Perhaps it is his knowledge of all this petty misery and sordid unwholesomeness which makes him disposed at times, in spite of an almost rollicking temperament, to take dismal and despairing views of the religious future.
I have heard him say with some bitterness that people do not know what Christianity is, that it has been so misrepresented to them, and so mixed up with the quarrels of sectarianism, that the heart of it is really non-existent for the mult.i.tude. He speaks with impatience of the nonconformist churches and with contempt of the Anglican church. We are all wrong together. Organised religion, he feels, is hanging over the abyss of destruction, while the nation looks on with an indifference which should complete its self-contempt.
His quarrel, however, is not only with the churches, but with the nation as well. He regards the system under which we live as thoroughly unchristian. It is the system of mammon--a system of frank, brutal, and insolent materialism. Why do we put up with it?

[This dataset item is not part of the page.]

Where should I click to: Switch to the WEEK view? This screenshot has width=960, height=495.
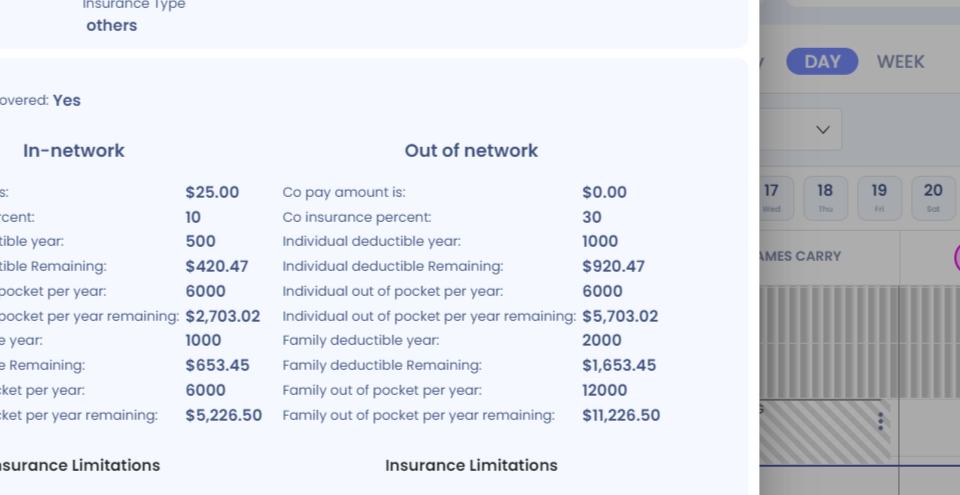(900, 61)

His religious sense is so outraged by this system of economic individualism that he bursts out with irritable impatience against those who speak of infusing into it a more Christian spirit. For him the whole body of our industrialism is rotten with selfishness and covetousness, the high note of service entirely absent from it, the one energy which informs it the energy of aggressive self-seeking. Such a system cannot be patched. It is anti-Christian. It should be smashed.
He plunges into economics with a good deal of vigour, but I do not think he has thought out to its logical conclusion his thesis of guild socialism. Perhaps his tone is here more vehement than his knowledge of a notoriously difficult science altogether justifies.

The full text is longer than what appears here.